The situation is simply that A and B are friends. A discovers that she/he has lost an important key. B tries to help. Show some contrasting improvisations and discuss which style was more satisfying for the performers and for the audience.
There will probably be differing opinions here. Melodrama is not necessarily bad, any more than living the part. It serves a different function according to time, place and expectations.
Lines and proverbs
Groups of three to six students can be given the following lines or proverbs as the theme for a short improvisation. The lines need not actually be spoken. The improvisation can simply reflect the subject matter.
This is a simple game but it needs co-operation. Ask students to walk around the room, using all the space and trying not to bump into each other.

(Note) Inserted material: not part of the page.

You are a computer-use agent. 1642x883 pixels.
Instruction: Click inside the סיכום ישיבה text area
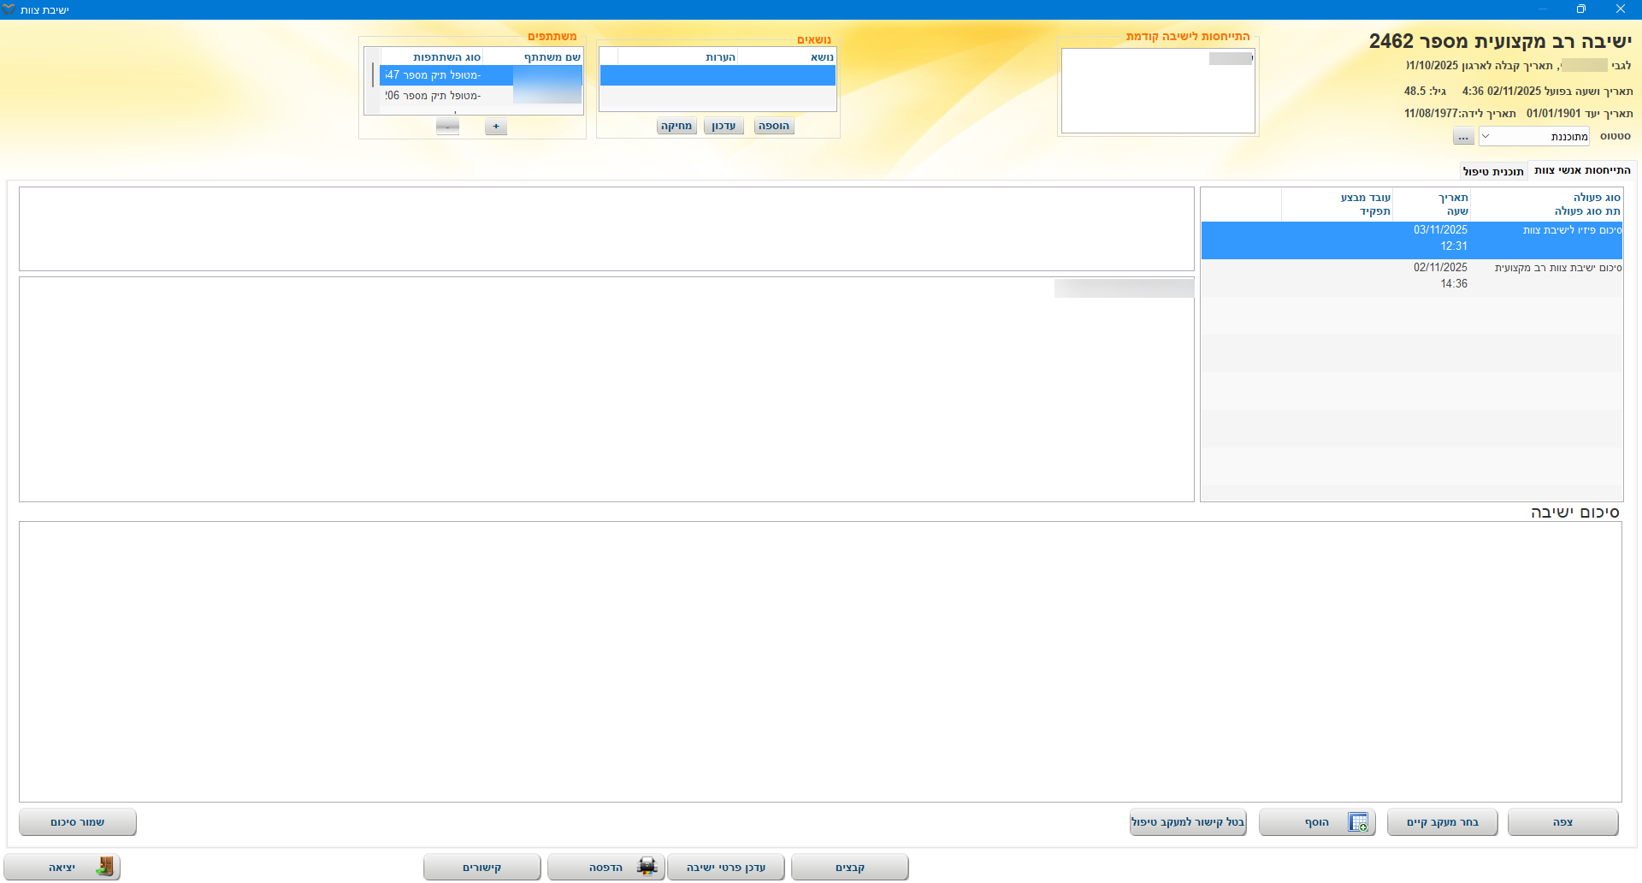coord(819,661)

Once this is established call out a shape, which the whole class must form. Start with a circle as this is easy. Other useful shapes include:
The whole class must make one shape between them, as though it were to he viewed from the air. Between making shapes ask them to walk steadily as before using all the space in the room.
Games and activities for small groups
This exercise is ideal for groups of five or six students. They can work collaboratively, or if preferred one can act as sculptor and direct the rest. With some classes, it may be best to do this in single-sex groups.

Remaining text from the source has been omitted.